→ **Records shown**:
++++
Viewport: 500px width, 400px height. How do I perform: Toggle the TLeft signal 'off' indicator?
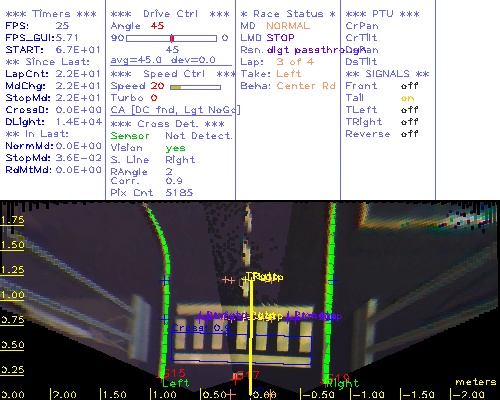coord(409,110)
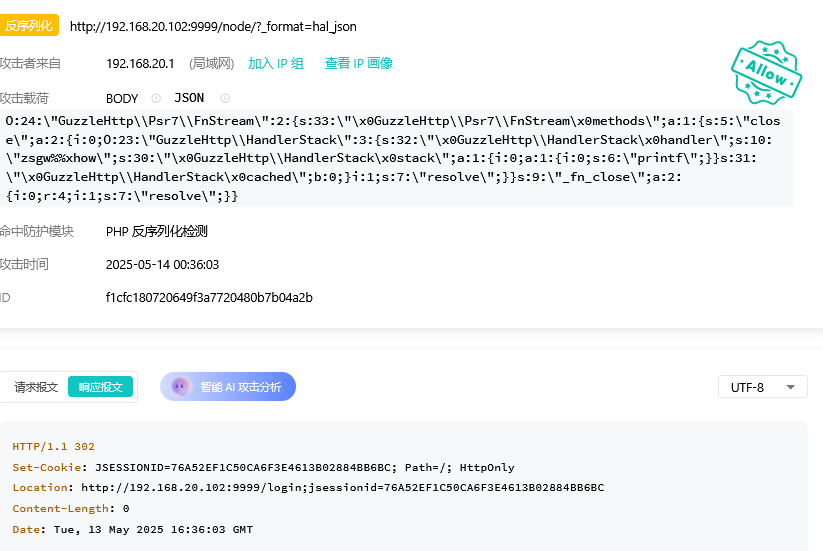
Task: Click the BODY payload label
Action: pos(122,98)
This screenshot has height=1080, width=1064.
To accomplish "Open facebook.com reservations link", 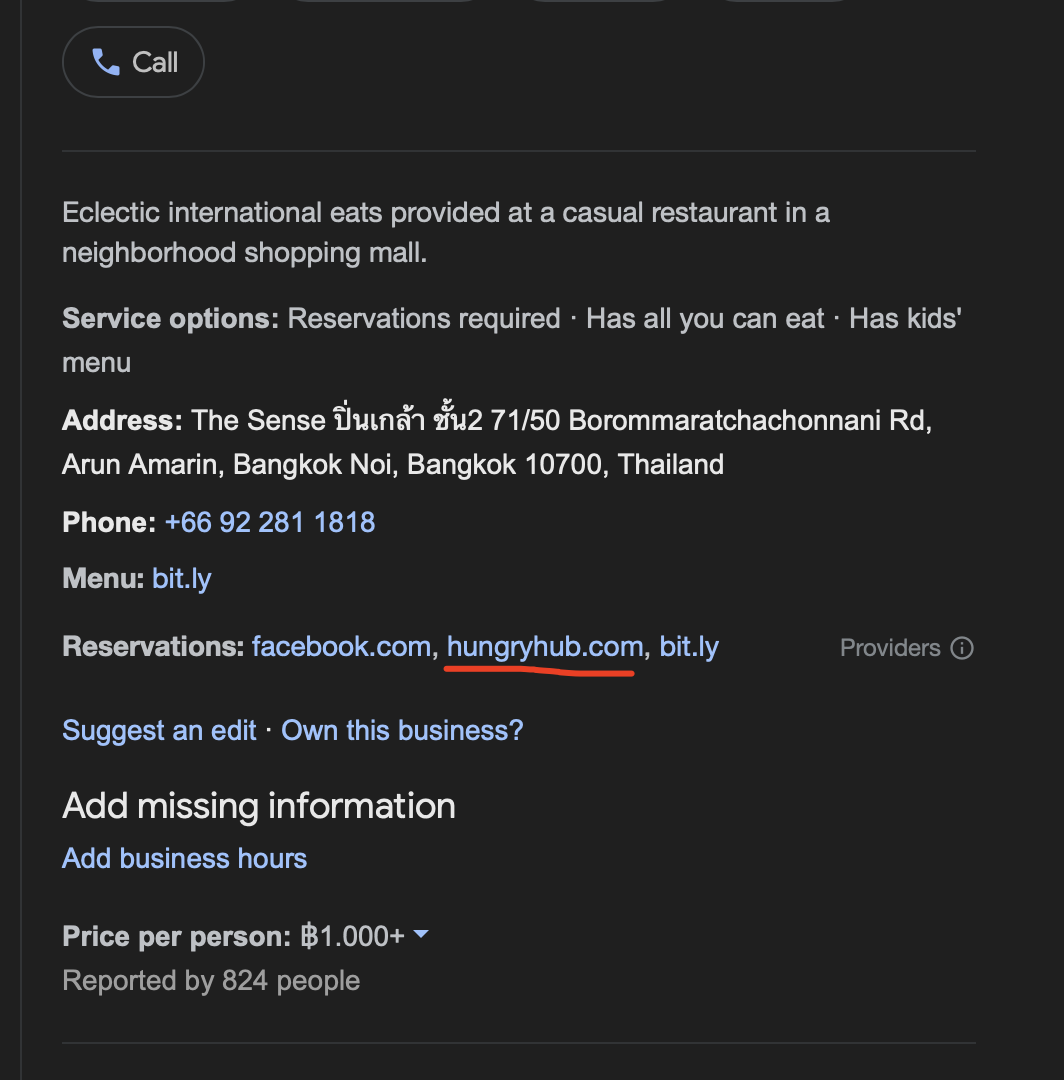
++++
What is needed is an exact copy of the data, with the pictures removed.

Viewport: 500px width, 400px height. How do I perform: Toggle the TLeft signal 'off' indicator?
coord(409,110)
Task: Click the BODY payload label
Action: pos(122,98)
This screenshot has height=1080, width=1064.
To accomplish "Open facebook.com reservations link", 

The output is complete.